Stated problem:
Retype the rows from the line containing "How do I perform: Move" through the line containing "I will 228,123.", both included, reproducing each character as it appears.

Rows for locating items on display:
....
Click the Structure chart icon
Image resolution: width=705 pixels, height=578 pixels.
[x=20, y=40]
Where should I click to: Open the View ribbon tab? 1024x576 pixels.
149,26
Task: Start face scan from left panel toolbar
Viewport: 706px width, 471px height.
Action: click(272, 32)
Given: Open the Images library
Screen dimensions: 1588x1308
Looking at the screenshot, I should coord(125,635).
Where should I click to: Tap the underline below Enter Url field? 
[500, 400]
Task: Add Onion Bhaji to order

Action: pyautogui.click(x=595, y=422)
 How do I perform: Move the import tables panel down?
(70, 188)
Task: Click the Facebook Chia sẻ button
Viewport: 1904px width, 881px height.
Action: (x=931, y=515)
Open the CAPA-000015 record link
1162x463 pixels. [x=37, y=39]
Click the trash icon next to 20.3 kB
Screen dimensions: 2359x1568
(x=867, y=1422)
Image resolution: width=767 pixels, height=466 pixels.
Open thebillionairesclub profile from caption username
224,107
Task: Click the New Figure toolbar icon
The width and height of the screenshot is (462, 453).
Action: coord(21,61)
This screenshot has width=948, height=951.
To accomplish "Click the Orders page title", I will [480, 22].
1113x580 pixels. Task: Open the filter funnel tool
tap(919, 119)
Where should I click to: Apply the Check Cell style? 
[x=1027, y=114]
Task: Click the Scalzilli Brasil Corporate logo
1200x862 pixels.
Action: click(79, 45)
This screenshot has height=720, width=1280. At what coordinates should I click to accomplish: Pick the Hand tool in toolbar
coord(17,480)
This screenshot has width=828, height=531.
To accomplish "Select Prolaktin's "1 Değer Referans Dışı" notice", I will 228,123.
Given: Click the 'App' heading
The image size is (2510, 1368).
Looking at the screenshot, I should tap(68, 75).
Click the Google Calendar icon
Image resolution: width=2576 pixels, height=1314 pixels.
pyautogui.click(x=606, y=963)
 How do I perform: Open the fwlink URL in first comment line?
....
The completed task:
 How do I perform: Move the import tables panel down?
(70, 188)
Task: Click the Facebook Chia sẻ button
Viewport: 1904px width, 881px height.
Action: (x=931, y=515)
Open the CAPA-000015 record link
1162x463 pixels. [x=37, y=39]
Click the trash icon next to 20.3 kB
Screen dimensions: 2359x1568
(x=867, y=1422)
Image resolution: width=767 pixels, height=466 pixels.
Open thebillionairesclub profile from caption username
224,107
Task: Click the New Figure toolbar icon
The width and height of the screenshot is (462, 453).
Action: coord(21,61)
This screenshot has width=948, height=951.
To accomplish "Click the Orders page title", I will [480, 22].
1113x580 pixels. Task: Open the filter funnel tool
tap(919, 119)
Where should I click to: Apply the Check Cell style? 
[x=1027, y=114]
Task: Click the Scalzilli Brasil Corporate logo
1200x862 pixels.
Action: click(79, 45)
This screenshot has height=720, width=1280. At what coordinates should I click to accomplish: Pick the Hand tool in toolbar
coord(17,480)
This screenshot has width=828, height=531.
To accomplish "Select Prolaktin's "1 Değer Referans Dışı" notice", I will 228,123.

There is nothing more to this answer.